The executive revealed to AutoExpress that the project has already been under development for two years, though he admitted that "we don’t have an existing prototype [...] and what we’re doing is quite radical so there’s not an existing chassis that we can use.”

As for what the eventual Dyson car will look like, Sir James was a bit cagey. "It’s not a sports car and it’s not a very cheap car," he told AutoExpress. "It’s about technology and using technology in an interesting way. We’re not going for the Leaf end [of the market]."

Sir James did promise that the Dyson line of electric cars will carry the same design flair that sets the company's appliances apart from the crowd. "There’s no point in doing one that looks like everyone else’s," he said. "We’re not in that business. You’ll have to wait and see. We’re trying to be radical."

AutoExpress reveals that Sir James plans for his company's electric cars to use solid-state batteries, an advanced technology that traditional automakers have not yet fully solved for automotive applications.

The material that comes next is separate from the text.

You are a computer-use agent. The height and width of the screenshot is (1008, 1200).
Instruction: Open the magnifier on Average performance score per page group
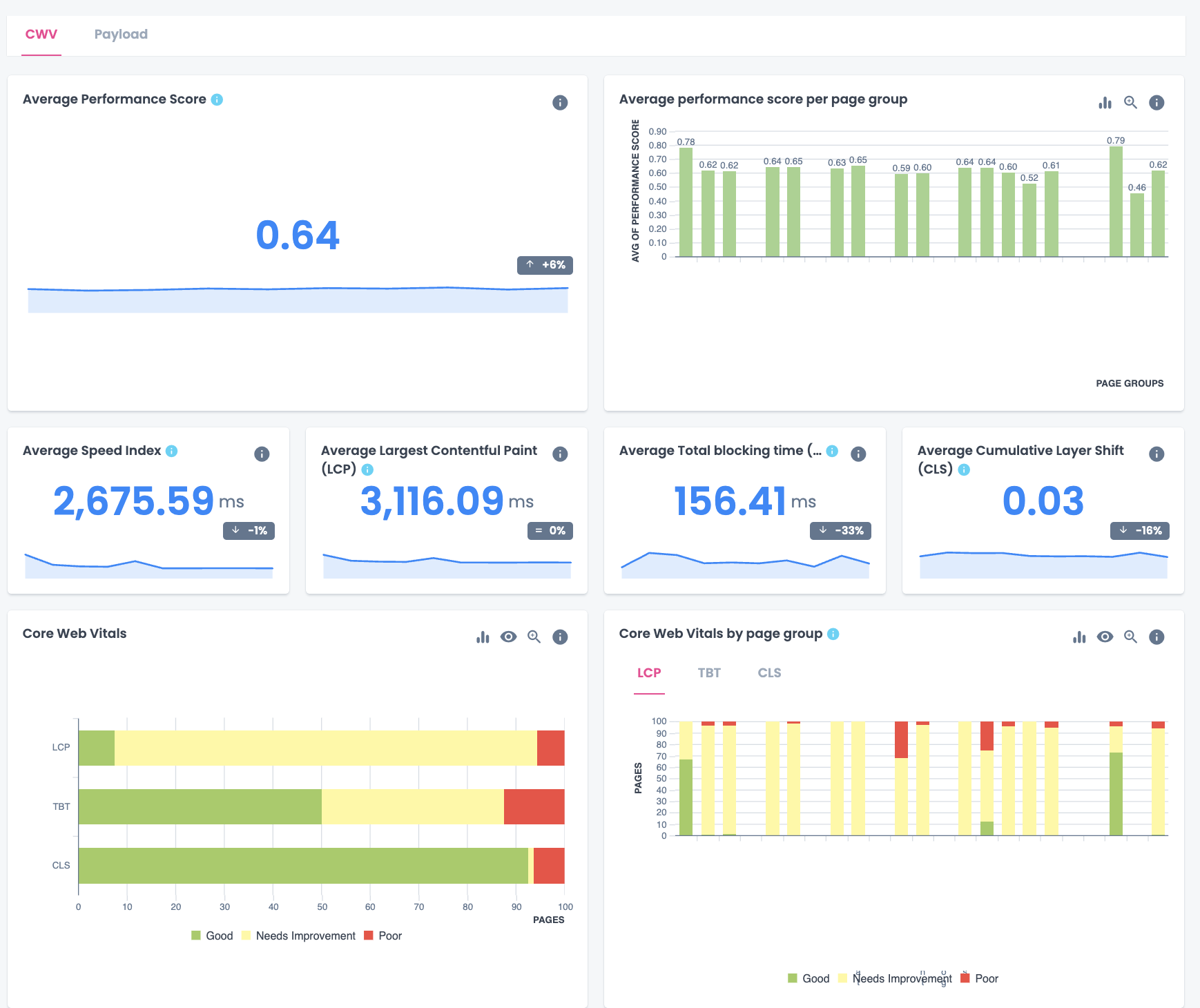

Solid-state batteries promise more energy capacity, quicker charging, and safer packaging compared to today's lithium-ion batteries.

According to Sir James, the first Dyson electric car will arrive in 2020, and kick off a range of Dyson vehicles. And he expects the automotive branch will become the biggest moneymaker of the Dyson empire.

As he told AutoExpress, "we know it’s a crowded market. But if you produce a product that has tech that’s genuinely better, that product people want, then it’s possible to make money. The vacuum cleaner market was crowded when we entered it, after all. If our car business goes anywhere I’d expect it to be bigger than the rest of it [the other Dyson divisions] quite quickly.”